Nix immediately slipped into hers, but Lilah let hers drop to the floor. Benny picked it up and pressed it to her.

“Put it on!” he yelled.

Lilah took it but did nothing with it. Finally Nix took it and put it on Lilah the way a mother dresses a child.

“We have to get out of here,” Benny said as he belted on Brother David’s coat. He lifted the blankets and peered outside. The closest of the zoms was still about fifty feet away. “We can still run.”

That made Lilah’s face twitch. “Run where?”

Nix said, “She’s right, Benny. They’re coming from every direction. We’re safer here.”

“This isn’t safety.” Benny waved his hands around at the way station. “This is a freaking lunch pail. They’re going to close in around us, open this place up, and—”

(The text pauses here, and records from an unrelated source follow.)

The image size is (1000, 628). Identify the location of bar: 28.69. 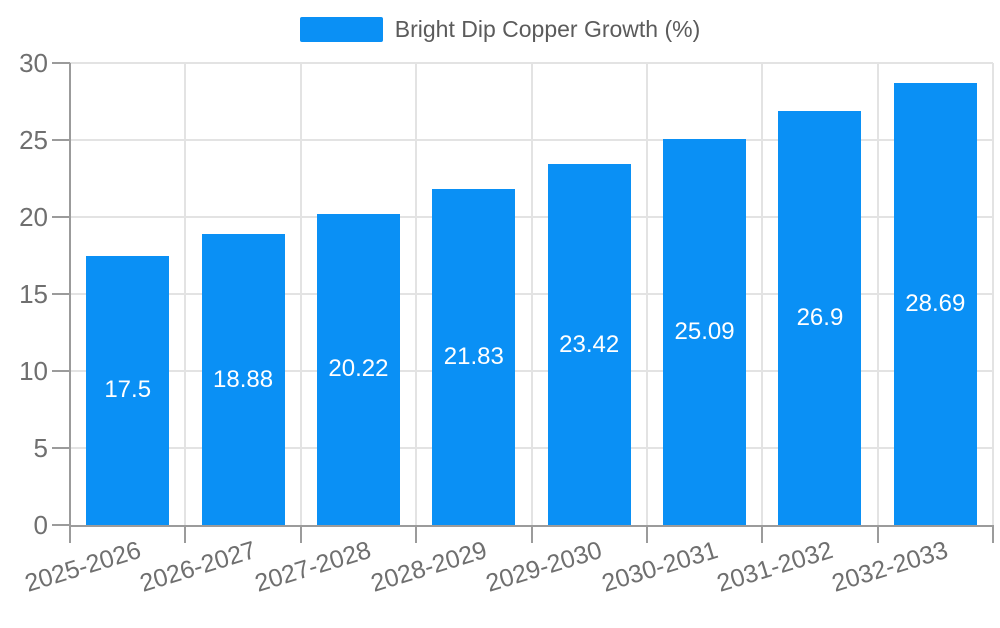
(935, 304).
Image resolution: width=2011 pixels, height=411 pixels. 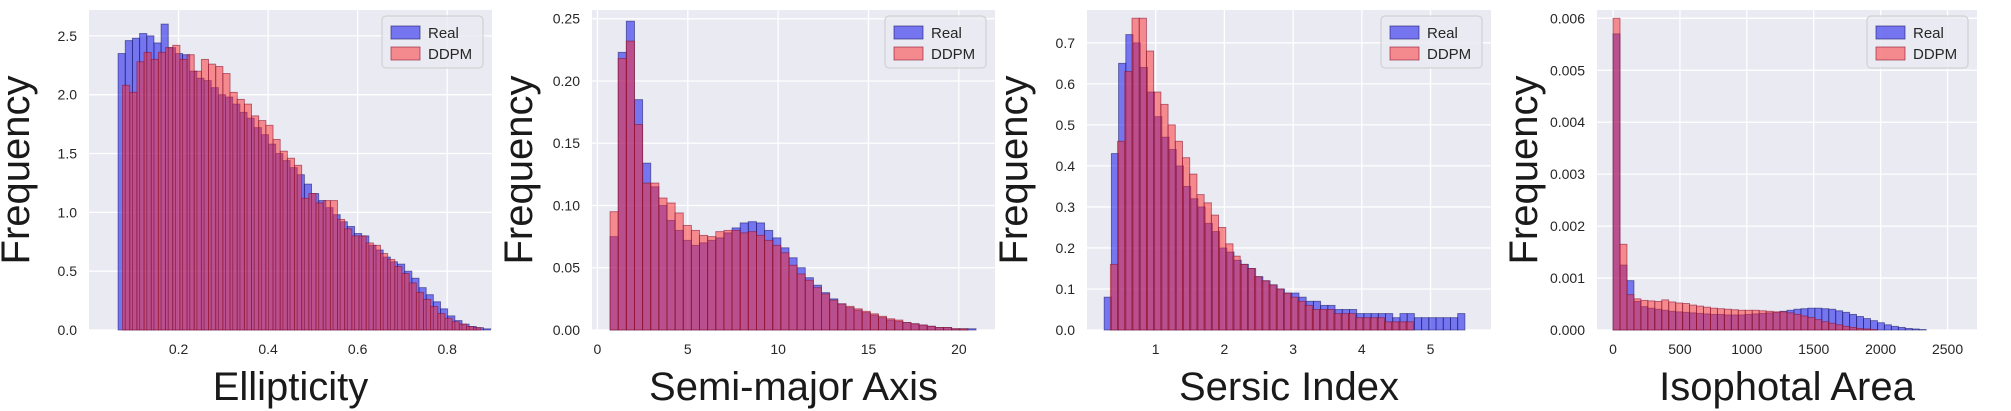 I want to click on y-tick-label: 0.0, so click(x=1066, y=330).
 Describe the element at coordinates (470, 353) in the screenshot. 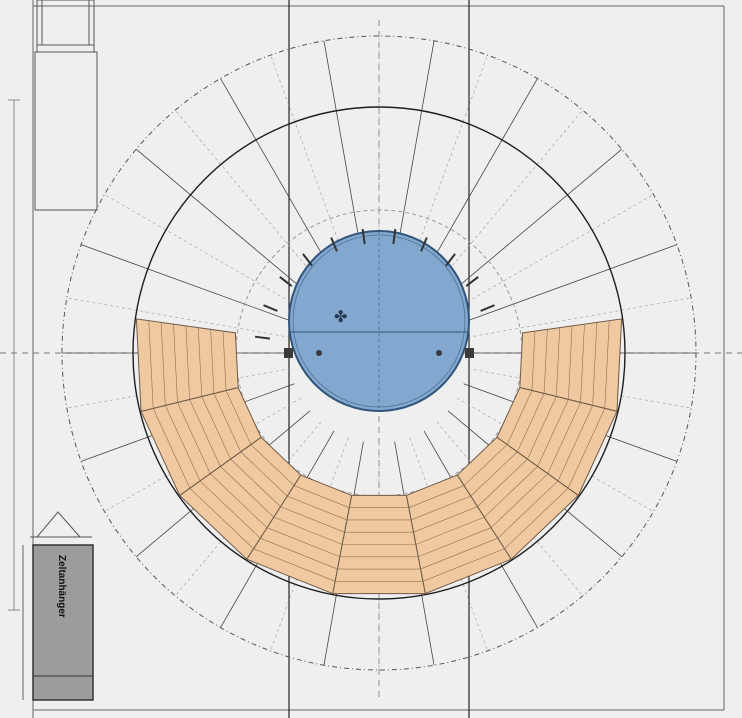

I see `right-mast` at that location.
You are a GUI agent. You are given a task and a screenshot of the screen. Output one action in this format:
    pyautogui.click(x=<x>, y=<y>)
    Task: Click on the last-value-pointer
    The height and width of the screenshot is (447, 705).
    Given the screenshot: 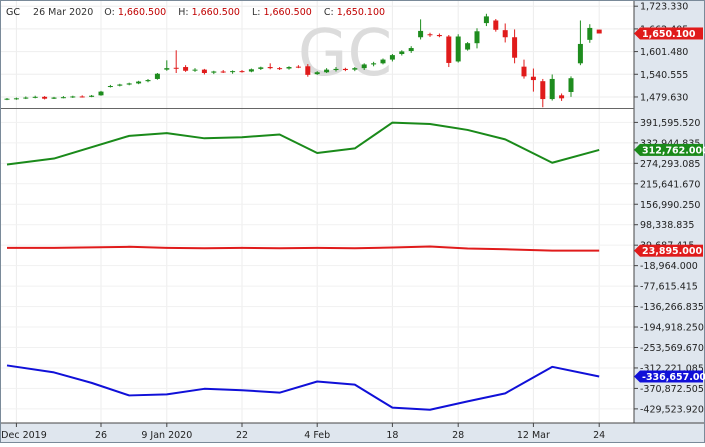 What is the action you would take?
    pyautogui.click(x=637, y=250)
    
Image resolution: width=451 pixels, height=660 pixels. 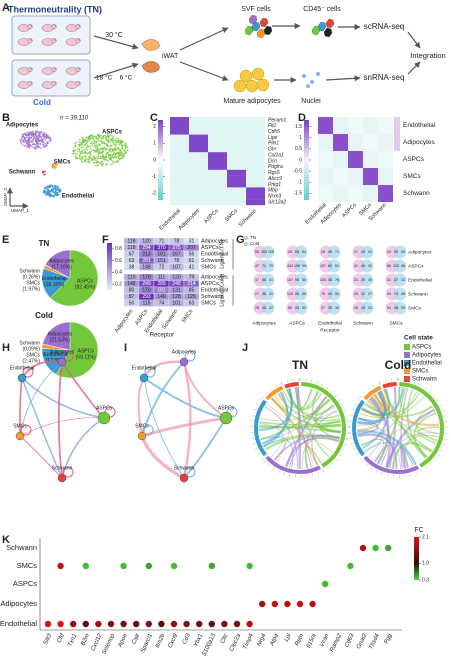 I want to click on venn-count: 55, so click(x=257, y=252).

“Stop!” hissed Lilah, pressing her hands to her ears.

“If we run, at least we have some chance.” Benny fished in his pocket and pulled out the bottles of cadaverine. “We have these.”

Nix chewed her lip, caught in the terrible trap of indecision.

Then abruptly Lilah’s hand darted out fast as a snake and snatched a bottle out of Benny’s hand. She opened it and began dribbling the thick liquid onto her sleeves. When Benny and Nix simply stood there staring at her, Lilah growled, “Now!”

It was a freakish moment, as if there had been no disconnect in Lilah, as if she had been strong and in charge all the time. Benny and Nix shared a covert, worried look.

Don’t say anything, warned Benny’s inner voice. She’s ready to break. Push now and she’ll shatter.

Benny tossed his second bottle to Nix and dug the extras out of his pocket.

“Will it be enough?” Nix asked as she smeared the noxious chemical on her coat.

Benny didn’t answer. They each used a full bottle. The inside of the way station reeked as if it was stuffed to the rafters with rotting flesh.

“Weapons and water only,” said Benny.

“Good,” agreed Lilah.

Nix nodded, but she grabbed her journal off the table and stuffed it into a big pocket inside her vest. Then she belted the carpet coat tightly around her. The coat protected her body and arms and had a high, stiff collar to shield the throat, but it was not a suit of armor. Even the fence guards back home said that enough zoms could eventually chew through one.

Benny slung his canteen over his neck and pulled his bokken from its sheath.

At the door, Lilah paused, took a deep breath, and without turning said, “We go slow. Don’t fight unless you have to. Run only if you have to.”